Konjonktivit (Kırmızı Göz Hastalığı) Nedir? Belirtileri Nelerdir?

Konjonktivit Kirmizi Goz Hastaligi Nedir Belirtileri Nelerdir Konjonktivit (Kırmızı Göz Hastalığı) Nedir? Belirtileri Nelerdir?

Konjonktivit genellikle kırmızı veya pembe göz olarak tanımlanır ve oldukça yaygındır. Gözün konjunktiva tabakasının iltihaplanması sonucu ortaya çıkar. Genellikle viral veya bakteriyel enfeksiyonlar bu duruma neden olur. Ayrıca alerjik reaksiyonlar veya çevresel irritanlar da konjonktivite yol açabilir. Hastalar tipik olarak gözlerinde kızarıklık ve kaşıntı şikayetinde bulunurlar. Aynı zamanda göz akıntısı ve ışığa karşı aşırı hassasiyet de gözlemlenebilir. Özellikle viral ve bakteriyel türler son derece bulaşıcıdır. Ancak uygun tedavi ile çoğu konjonktivit vakası başarılı bir şekilde yönetilebilir.

Konjonktivit (Kırmızı Göz Hastalığı) Nedir?

Konjonktivit gözün konjunktiva denen zarının iltihaplanmasıdır ve çoğunlukla kırmızı göz olarak bilinir. Hastalık yaş veya sosyoekonomik durum fark etmeksizin geniş bir yelpazede etki gösterir. Viral konjonktivit en yaygın türdür ve bulaşıcı vakaların büyük bir kısmını oluşturur. Tipik belirtileri arasında gözde kızarıklık, damarların genişlemesi, ağrı ve ışığa karşı duyarlılık bulunur. Ayrıca gözde akıntı ve bazen psödomembranlar görülebilir. Viral konjonktivit sağlık sistemleri üzerinde önemli ekonomik ve toplumsal etkiler yaratır. Acil servis ziyaretleri tanı testleri ve reçeteli ilaçlar maliyetleri artırır.
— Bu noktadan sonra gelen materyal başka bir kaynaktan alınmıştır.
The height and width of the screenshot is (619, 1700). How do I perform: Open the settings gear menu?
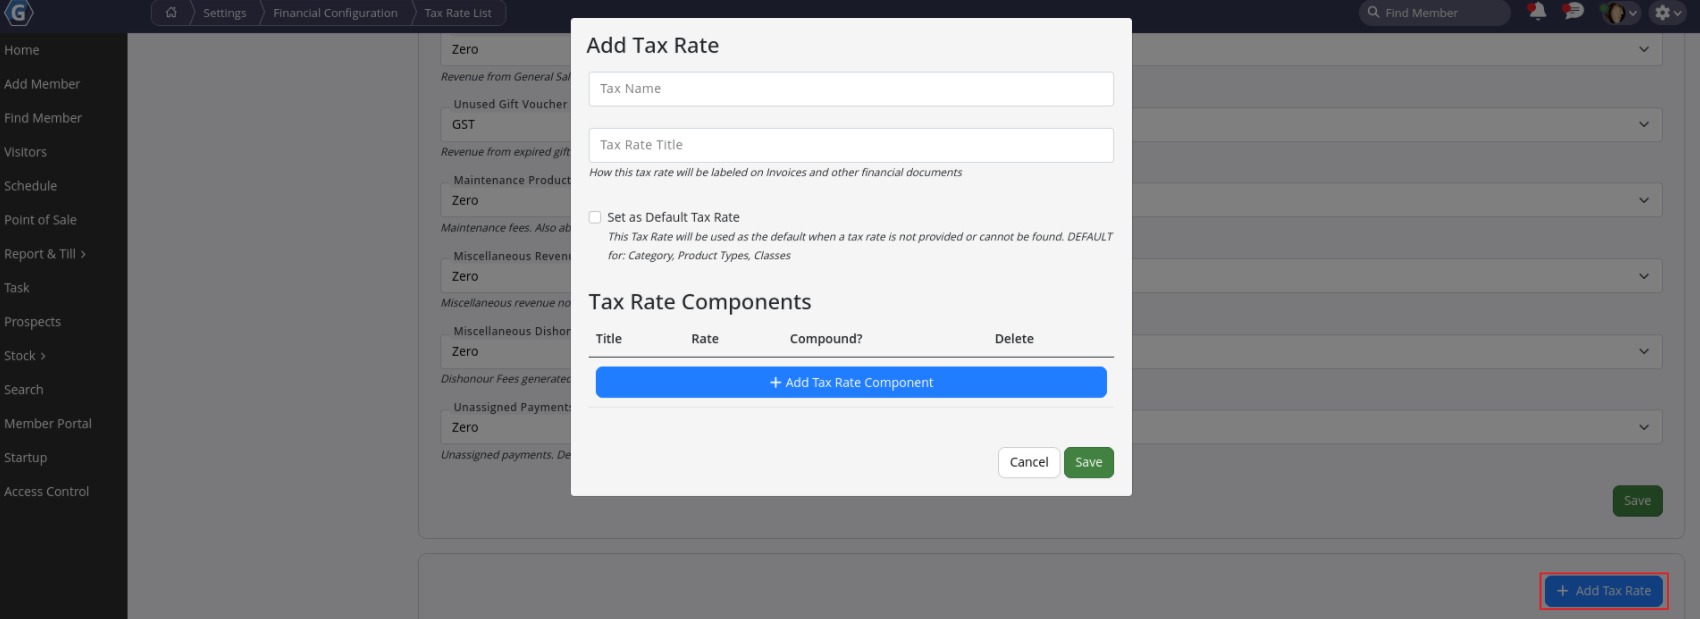[1667, 13]
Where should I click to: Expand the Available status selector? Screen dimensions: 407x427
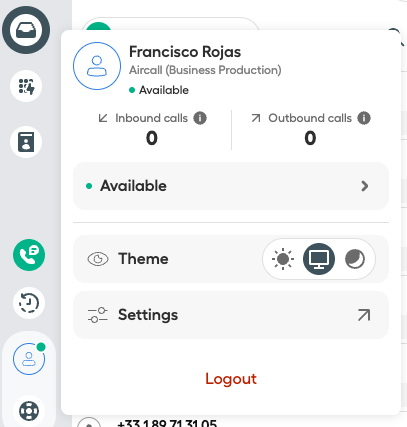(x=231, y=186)
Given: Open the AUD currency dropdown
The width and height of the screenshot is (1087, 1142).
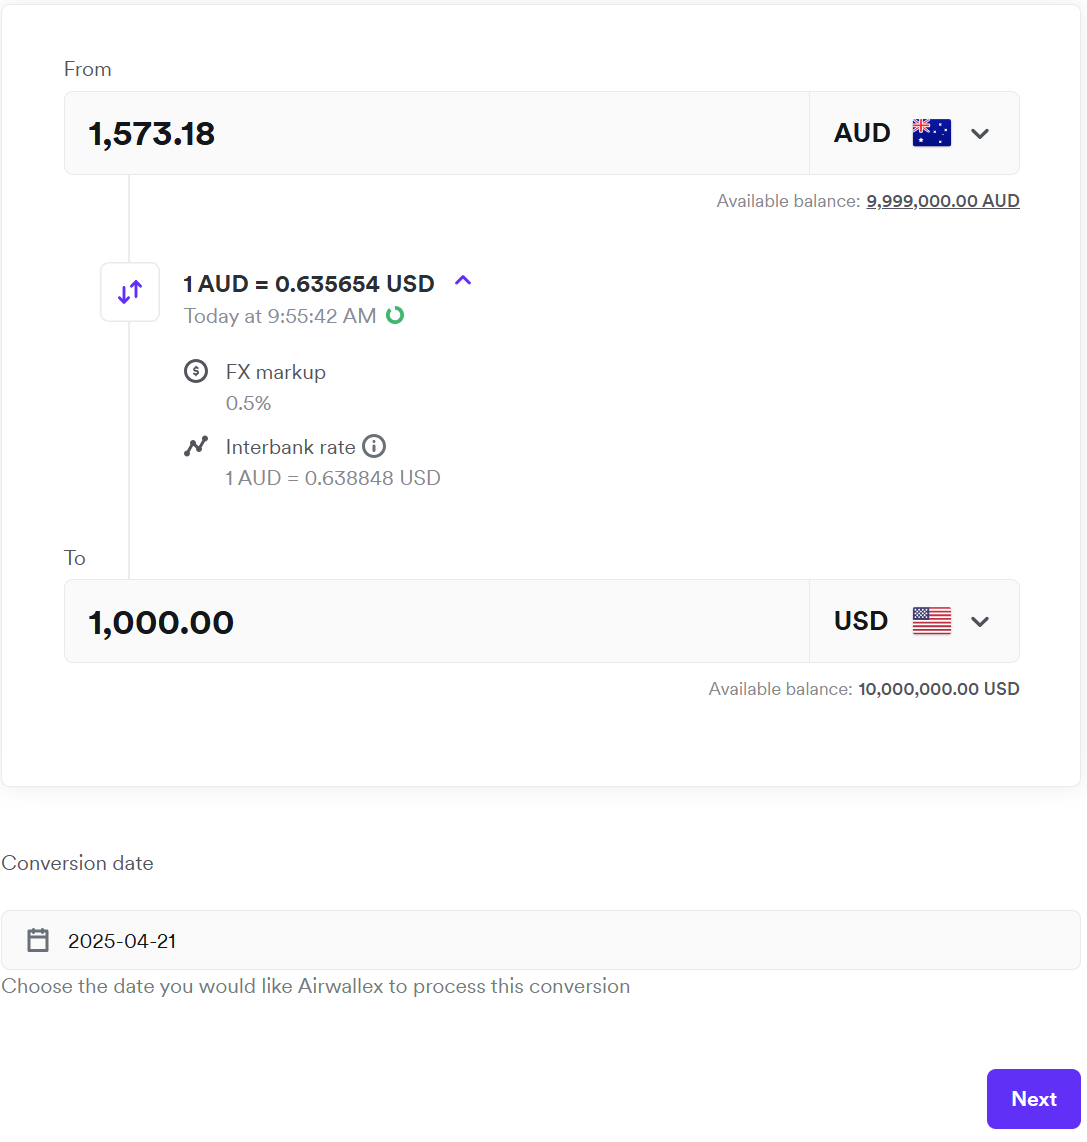Looking at the screenshot, I should [980, 133].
Ayrıca iş veya okuldan zaman kaybına yol açar. İngiltere ve Amerika Birleşik Devletleri’nde antibiyotik kullanımı yüksek oranlarda seyretmekle birlikte yanlış antibiyotik kullanımını azaltma çabaları maliyetleri düşürmüştür. Viral konjonktivit için özgül tedaviler geliştirilme aşamasındadır.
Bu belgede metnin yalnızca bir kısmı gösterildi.